:: Task requirements ::
Please rewrite only the lines of the listing below that run from the line containing "Open the 河北 commenter's username" up to and including the line containing "[x=314, y=220]" as a numbered list, leaving out any blank lines.

>> BEGIN Data shown

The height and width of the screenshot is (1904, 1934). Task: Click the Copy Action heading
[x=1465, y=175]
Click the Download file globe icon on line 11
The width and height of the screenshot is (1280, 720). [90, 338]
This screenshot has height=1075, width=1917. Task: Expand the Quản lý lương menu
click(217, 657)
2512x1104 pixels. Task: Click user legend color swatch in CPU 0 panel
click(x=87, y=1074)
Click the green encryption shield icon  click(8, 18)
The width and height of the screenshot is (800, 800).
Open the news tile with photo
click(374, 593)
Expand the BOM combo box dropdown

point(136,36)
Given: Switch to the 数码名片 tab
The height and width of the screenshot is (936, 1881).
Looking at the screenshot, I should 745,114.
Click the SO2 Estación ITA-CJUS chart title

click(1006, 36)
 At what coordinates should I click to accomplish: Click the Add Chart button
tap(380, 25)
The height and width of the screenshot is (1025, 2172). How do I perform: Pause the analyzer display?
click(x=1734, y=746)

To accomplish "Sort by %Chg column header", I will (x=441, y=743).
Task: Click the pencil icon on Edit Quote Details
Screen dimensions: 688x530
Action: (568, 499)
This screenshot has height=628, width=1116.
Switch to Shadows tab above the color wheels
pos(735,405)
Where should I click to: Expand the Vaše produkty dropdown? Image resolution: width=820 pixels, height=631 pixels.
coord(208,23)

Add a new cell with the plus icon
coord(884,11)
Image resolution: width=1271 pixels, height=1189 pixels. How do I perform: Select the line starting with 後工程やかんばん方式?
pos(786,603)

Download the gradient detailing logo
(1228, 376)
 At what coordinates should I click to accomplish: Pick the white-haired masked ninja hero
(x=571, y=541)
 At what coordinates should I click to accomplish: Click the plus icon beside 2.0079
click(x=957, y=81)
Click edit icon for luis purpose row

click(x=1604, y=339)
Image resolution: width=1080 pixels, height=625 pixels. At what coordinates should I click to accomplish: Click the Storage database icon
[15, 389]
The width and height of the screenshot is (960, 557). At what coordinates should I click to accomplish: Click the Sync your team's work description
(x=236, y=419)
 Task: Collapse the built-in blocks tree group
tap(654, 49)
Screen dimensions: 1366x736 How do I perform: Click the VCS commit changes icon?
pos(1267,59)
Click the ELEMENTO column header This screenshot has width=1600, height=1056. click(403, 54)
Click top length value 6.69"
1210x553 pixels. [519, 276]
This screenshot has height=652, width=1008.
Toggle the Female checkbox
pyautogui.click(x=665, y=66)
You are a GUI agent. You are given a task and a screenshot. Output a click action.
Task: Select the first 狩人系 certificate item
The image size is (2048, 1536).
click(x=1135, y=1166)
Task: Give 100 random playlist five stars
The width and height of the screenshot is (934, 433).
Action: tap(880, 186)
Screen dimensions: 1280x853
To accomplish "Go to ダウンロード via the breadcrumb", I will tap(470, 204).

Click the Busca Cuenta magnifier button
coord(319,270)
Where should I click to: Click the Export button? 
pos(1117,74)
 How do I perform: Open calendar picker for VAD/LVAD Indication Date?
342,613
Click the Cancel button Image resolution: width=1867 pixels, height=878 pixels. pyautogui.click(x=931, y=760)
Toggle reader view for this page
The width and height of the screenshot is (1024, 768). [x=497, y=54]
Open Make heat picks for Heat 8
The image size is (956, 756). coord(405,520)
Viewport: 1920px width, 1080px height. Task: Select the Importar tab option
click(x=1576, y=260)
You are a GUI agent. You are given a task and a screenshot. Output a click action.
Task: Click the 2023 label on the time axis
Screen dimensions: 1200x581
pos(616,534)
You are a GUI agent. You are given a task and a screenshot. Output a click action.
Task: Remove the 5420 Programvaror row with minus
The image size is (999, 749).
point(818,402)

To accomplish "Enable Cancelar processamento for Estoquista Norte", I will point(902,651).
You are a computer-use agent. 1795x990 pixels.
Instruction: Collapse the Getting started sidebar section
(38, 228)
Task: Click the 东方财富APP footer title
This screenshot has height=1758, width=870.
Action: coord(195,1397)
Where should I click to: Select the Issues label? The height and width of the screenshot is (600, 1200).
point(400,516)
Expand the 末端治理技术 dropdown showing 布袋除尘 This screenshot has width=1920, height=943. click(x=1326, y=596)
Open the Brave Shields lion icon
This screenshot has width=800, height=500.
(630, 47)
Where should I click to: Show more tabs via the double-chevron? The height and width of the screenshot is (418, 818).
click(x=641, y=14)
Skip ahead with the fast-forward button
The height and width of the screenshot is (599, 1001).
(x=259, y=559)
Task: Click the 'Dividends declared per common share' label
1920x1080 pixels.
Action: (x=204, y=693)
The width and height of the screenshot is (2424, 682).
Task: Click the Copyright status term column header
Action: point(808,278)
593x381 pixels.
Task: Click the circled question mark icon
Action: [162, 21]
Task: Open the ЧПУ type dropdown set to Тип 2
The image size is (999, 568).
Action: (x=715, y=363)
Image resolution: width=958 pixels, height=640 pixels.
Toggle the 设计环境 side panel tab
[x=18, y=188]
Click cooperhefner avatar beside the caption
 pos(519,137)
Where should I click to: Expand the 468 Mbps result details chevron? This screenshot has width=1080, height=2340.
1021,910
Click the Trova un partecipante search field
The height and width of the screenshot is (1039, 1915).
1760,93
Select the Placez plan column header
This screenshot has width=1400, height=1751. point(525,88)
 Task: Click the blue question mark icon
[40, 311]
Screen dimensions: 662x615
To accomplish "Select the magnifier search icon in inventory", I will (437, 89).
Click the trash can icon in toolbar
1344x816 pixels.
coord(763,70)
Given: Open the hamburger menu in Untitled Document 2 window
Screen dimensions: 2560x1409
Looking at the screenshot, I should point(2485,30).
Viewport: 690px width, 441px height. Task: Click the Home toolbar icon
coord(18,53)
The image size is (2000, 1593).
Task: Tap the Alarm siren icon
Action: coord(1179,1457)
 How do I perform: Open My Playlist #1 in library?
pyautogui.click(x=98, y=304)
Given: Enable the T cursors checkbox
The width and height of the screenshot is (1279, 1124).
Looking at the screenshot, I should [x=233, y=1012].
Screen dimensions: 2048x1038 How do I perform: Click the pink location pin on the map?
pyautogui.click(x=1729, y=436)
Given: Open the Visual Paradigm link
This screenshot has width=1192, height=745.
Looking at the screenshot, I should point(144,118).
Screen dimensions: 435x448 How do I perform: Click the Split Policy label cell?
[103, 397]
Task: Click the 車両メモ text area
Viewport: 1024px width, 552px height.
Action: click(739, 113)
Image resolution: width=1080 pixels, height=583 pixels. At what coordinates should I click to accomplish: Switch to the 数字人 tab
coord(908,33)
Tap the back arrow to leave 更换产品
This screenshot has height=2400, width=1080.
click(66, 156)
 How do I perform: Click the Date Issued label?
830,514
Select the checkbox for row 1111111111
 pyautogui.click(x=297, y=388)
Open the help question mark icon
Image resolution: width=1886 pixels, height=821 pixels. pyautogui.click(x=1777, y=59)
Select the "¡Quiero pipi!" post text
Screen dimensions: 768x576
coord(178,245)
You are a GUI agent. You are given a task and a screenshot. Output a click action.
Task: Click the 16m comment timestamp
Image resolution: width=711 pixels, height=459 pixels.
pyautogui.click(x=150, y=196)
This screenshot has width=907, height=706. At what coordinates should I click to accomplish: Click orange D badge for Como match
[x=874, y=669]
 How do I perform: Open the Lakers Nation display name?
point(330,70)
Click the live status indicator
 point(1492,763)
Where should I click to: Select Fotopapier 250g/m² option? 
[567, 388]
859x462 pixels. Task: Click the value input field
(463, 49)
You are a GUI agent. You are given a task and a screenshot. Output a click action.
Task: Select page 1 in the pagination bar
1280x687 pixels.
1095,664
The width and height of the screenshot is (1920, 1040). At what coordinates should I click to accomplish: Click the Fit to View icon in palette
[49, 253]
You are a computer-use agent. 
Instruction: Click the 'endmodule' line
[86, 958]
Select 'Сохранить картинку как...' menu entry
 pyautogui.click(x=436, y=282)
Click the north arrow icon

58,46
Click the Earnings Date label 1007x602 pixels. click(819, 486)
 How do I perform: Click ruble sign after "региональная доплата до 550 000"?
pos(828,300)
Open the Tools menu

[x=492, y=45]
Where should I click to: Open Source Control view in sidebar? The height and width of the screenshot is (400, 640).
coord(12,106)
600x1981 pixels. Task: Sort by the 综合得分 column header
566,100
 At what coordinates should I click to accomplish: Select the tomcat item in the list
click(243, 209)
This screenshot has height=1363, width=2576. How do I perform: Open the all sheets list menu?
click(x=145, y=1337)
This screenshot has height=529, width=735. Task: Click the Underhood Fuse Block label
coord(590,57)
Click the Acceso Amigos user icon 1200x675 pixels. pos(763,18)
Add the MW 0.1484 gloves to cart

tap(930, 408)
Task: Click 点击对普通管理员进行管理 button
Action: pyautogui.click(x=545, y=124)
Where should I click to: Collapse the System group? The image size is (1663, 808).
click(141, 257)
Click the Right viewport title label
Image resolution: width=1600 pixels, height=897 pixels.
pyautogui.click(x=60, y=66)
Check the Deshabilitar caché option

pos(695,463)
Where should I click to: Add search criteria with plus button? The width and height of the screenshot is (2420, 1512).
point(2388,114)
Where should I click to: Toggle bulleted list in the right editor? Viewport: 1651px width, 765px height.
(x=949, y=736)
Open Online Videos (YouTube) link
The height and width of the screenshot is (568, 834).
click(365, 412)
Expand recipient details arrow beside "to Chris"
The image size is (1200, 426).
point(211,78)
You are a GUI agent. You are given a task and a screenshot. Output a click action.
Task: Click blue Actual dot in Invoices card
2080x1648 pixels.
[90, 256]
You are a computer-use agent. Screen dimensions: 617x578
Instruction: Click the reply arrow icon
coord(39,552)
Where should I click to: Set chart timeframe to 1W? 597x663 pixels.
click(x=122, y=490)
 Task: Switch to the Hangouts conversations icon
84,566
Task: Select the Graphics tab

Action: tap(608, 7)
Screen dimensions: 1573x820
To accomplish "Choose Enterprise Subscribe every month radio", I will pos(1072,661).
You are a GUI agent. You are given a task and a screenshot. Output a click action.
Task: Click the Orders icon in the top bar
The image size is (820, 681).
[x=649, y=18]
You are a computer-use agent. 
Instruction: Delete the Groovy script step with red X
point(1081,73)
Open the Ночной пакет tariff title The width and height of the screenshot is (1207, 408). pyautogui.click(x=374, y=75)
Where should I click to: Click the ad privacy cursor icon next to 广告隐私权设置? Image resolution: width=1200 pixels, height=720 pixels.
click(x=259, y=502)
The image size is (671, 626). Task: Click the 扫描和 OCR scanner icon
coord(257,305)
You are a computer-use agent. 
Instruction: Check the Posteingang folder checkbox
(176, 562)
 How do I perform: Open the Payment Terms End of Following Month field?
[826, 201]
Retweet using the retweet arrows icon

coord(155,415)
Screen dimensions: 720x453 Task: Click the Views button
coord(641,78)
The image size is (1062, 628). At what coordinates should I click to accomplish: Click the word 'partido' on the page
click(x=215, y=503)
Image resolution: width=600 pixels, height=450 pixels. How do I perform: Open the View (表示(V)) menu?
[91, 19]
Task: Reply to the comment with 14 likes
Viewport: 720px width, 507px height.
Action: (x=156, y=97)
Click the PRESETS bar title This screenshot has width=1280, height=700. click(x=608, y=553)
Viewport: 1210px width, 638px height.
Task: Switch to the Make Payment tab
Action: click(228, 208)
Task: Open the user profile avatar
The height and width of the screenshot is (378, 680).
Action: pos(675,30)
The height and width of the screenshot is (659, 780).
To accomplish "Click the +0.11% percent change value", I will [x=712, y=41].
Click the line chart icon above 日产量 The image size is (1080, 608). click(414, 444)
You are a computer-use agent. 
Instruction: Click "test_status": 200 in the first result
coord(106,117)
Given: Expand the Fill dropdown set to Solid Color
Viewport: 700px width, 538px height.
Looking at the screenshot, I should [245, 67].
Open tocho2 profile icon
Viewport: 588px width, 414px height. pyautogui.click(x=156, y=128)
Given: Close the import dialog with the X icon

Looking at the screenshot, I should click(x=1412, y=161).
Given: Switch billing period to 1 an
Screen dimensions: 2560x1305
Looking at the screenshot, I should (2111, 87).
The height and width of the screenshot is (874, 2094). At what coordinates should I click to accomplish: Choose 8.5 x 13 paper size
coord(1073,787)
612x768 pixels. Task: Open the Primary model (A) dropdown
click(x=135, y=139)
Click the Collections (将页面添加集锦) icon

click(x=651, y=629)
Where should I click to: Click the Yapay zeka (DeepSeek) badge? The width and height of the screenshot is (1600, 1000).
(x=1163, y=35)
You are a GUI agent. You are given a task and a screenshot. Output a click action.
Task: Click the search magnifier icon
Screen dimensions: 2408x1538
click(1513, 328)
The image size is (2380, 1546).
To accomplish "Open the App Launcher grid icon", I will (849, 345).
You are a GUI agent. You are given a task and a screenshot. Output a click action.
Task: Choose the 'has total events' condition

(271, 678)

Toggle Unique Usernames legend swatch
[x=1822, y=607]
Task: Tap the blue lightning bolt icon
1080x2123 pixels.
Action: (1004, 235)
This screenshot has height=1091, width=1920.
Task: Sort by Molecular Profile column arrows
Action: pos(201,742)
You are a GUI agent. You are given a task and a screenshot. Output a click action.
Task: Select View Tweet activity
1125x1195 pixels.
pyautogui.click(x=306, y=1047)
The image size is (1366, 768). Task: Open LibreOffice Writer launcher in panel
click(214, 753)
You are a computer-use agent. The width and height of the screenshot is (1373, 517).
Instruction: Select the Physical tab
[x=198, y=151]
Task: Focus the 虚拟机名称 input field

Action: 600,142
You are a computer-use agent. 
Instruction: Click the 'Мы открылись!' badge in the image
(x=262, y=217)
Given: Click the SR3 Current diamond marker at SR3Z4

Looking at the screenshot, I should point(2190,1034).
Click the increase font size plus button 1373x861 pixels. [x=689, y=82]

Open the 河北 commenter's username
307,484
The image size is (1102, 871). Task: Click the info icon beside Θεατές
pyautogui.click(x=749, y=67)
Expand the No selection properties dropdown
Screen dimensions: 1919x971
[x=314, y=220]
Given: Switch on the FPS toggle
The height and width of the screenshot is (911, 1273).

>> END Data shown

:: Task answer ::
1. Open the 河北 commenter's username
2. 307,484
3. The image size is (1102, 871). Task: Click the info icon beside Θεατές
4. pyautogui.click(x=749, y=67)
5. Expand the No selection properties dropdown
6. Screen dimensions: 1919x971
7. [x=314, y=220]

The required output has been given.